Problem to solve ->
Please write out every entry below exactly, leaving out any pictures.

Provided records Block Start

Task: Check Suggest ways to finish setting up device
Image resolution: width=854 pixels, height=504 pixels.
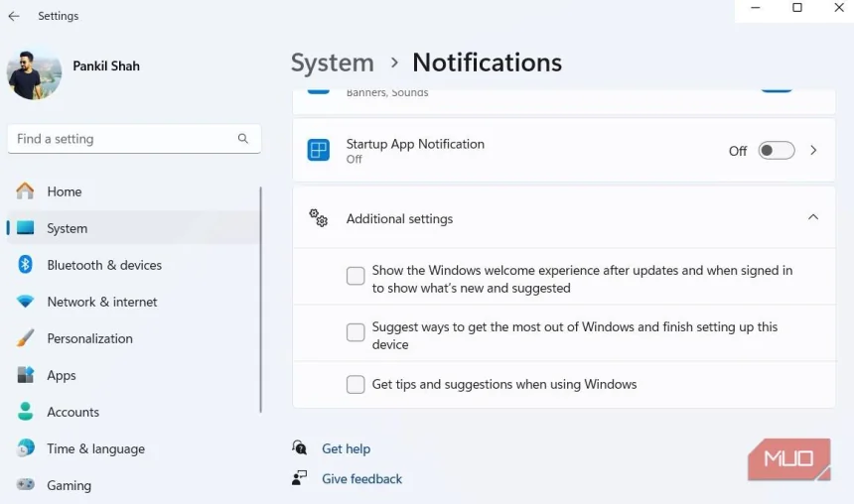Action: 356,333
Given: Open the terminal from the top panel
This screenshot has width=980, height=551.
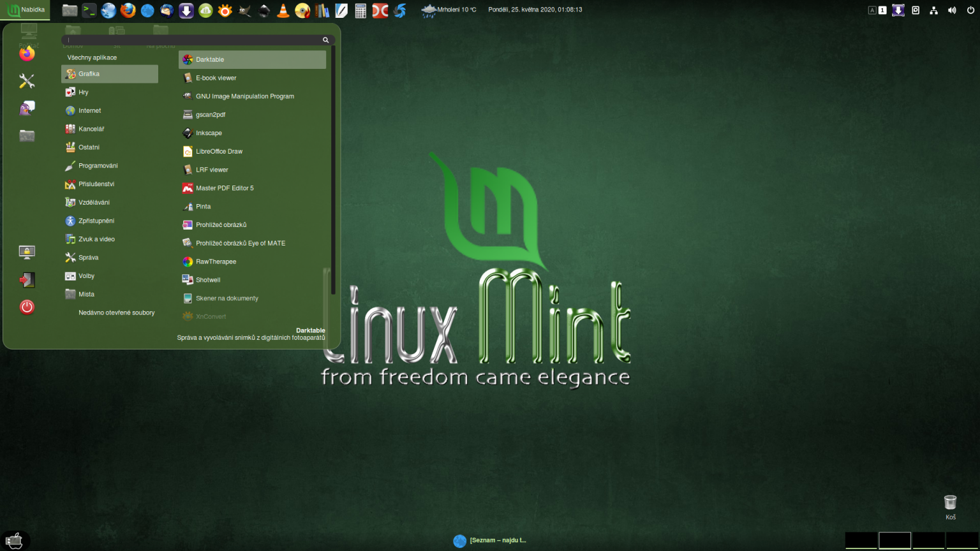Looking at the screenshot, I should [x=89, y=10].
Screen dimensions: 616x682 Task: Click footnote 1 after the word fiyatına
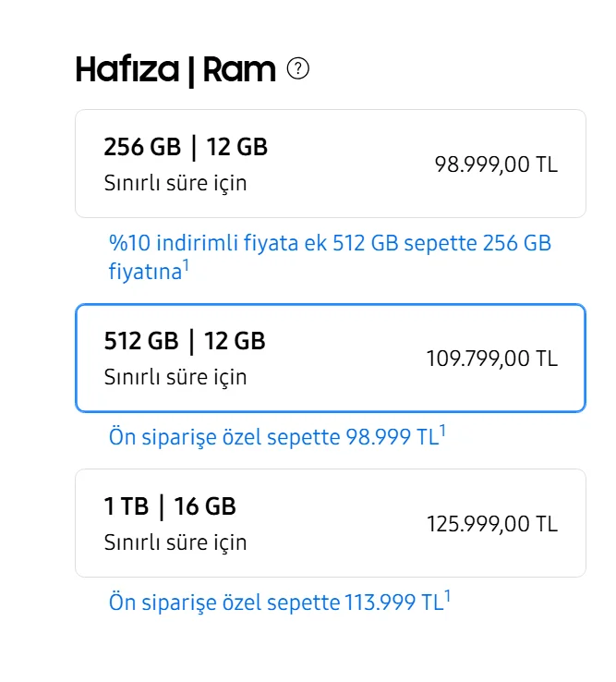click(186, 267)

Provided records Block End

Response for this exercise ->
Task: Check Suggest ways to finish setting up device
Image resolution: width=854 pixels, height=504 pixels.
Action: 356,333
Given: Open the terminal from the top panel
This screenshot has width=980, height=551.
Looking at the screenshot, I should [x=89, y=10].
Screen dimensions: 616x682 Task: Click footnote 1 after the word fiyatına
click(186, 267)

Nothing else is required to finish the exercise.